# [Activity]
Instruction for the entries that follow: retype exactly the lines from the line with "[Email Post] (469, 1723)" to the line with "[Share to Pinterest] (560, 1725)", both included, and omit all others.

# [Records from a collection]
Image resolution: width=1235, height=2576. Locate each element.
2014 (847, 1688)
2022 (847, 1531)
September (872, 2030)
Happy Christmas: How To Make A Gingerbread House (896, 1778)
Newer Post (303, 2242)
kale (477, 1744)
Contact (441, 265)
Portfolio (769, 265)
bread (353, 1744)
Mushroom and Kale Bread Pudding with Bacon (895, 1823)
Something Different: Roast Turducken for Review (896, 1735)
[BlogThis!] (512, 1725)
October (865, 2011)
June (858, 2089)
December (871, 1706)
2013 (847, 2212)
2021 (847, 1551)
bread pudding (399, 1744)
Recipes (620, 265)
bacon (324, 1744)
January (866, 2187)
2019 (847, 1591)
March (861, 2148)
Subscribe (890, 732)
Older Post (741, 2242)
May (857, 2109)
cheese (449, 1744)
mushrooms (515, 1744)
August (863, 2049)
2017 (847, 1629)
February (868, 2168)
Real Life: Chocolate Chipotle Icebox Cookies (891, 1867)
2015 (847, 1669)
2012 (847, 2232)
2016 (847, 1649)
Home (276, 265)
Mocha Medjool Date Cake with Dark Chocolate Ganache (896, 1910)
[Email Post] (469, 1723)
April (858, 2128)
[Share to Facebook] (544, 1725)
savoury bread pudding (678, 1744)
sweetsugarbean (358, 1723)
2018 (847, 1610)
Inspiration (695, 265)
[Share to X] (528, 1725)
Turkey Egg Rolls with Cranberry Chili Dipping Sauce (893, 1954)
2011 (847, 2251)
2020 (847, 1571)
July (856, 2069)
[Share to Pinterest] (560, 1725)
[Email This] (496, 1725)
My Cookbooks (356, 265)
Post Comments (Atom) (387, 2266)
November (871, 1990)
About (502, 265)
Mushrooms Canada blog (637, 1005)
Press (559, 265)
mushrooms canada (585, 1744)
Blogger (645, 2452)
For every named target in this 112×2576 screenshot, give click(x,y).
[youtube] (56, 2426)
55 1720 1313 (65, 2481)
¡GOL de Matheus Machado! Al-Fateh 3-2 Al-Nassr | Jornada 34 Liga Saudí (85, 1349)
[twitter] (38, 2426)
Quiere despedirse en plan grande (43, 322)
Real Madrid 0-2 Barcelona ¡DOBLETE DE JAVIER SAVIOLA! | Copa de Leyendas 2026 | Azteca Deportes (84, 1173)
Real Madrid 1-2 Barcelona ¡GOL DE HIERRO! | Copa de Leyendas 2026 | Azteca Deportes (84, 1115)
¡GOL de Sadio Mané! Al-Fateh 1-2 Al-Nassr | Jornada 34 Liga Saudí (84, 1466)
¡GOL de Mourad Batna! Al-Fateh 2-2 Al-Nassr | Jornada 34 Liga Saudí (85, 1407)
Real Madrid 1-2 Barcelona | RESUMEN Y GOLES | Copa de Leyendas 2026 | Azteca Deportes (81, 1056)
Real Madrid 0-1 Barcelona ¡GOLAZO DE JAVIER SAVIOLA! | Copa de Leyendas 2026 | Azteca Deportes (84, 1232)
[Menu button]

# [Answer space]
[Email Post] (469, 1723)
April (858, 2128)
[Share to Facebook] (544, 1725)
savoury bread pudding (678, 1744)
sweetsugarbean (358, 1723)
2018 (847, 1610)
Inspiration (695, 265)
[Share to X] (528, 1725)
Turkey Egg Rolls with Cranberry Chili Dipping Sauce (893, 1954)
2011 (847, 2251)
2020 (847, 1571)
July (856, 2069)
[Share to Pinterest] (560, 1725)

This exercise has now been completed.